- Assigned task -
Write out, word for word, the line that contains "1551x784 pixels. Task: Hide the Title layer" and each line after it down to the last line of the data below. Include nothing more.

- Task input -
*** Begin section ***

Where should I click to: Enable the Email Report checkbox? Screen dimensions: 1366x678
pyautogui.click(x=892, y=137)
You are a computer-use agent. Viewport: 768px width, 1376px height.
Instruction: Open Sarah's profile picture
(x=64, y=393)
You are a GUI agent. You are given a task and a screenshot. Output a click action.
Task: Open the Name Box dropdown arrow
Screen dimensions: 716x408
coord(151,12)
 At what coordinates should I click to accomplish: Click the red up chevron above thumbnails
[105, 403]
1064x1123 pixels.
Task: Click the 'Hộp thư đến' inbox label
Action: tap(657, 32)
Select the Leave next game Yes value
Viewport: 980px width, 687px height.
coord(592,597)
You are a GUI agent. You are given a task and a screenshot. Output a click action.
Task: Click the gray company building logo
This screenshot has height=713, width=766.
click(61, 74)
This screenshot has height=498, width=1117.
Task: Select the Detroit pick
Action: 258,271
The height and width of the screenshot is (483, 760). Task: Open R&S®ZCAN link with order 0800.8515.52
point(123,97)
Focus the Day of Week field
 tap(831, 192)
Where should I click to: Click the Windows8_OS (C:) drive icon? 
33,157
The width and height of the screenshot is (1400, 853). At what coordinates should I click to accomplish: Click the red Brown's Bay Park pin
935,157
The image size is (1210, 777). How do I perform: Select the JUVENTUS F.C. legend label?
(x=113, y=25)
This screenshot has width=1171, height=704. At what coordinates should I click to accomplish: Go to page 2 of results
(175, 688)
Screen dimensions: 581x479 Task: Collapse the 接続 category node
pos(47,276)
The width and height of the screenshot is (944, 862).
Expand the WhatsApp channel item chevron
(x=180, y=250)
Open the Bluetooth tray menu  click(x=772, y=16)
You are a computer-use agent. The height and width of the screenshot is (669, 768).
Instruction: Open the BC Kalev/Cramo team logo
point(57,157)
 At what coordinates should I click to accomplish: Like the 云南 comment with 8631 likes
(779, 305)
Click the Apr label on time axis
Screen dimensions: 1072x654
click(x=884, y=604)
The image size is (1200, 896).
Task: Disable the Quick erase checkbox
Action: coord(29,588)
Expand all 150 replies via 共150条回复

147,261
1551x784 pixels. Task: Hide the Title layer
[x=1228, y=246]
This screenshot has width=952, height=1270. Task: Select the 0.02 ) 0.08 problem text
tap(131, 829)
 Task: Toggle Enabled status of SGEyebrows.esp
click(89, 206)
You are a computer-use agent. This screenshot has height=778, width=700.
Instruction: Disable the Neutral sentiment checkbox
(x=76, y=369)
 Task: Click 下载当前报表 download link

*** End section ***

- Exercise output -
1551x784 pixels. Task: Hide the Title layer
[x=1228, y=246]
This screenshot has width=952, height=1270. Task: Select the 0.02 ) 0.08 problem text
tap(131, 829)
 Task: Toggle Enabled status of SGEyebrows.esp
click(89, 206)
You are a computer-use agent. This screenshot has height=778, width=700.
Instruction: Disable the Neutral sentiment checkbox
(x=76, y=369)
 Task: Click 下载当前报表 download link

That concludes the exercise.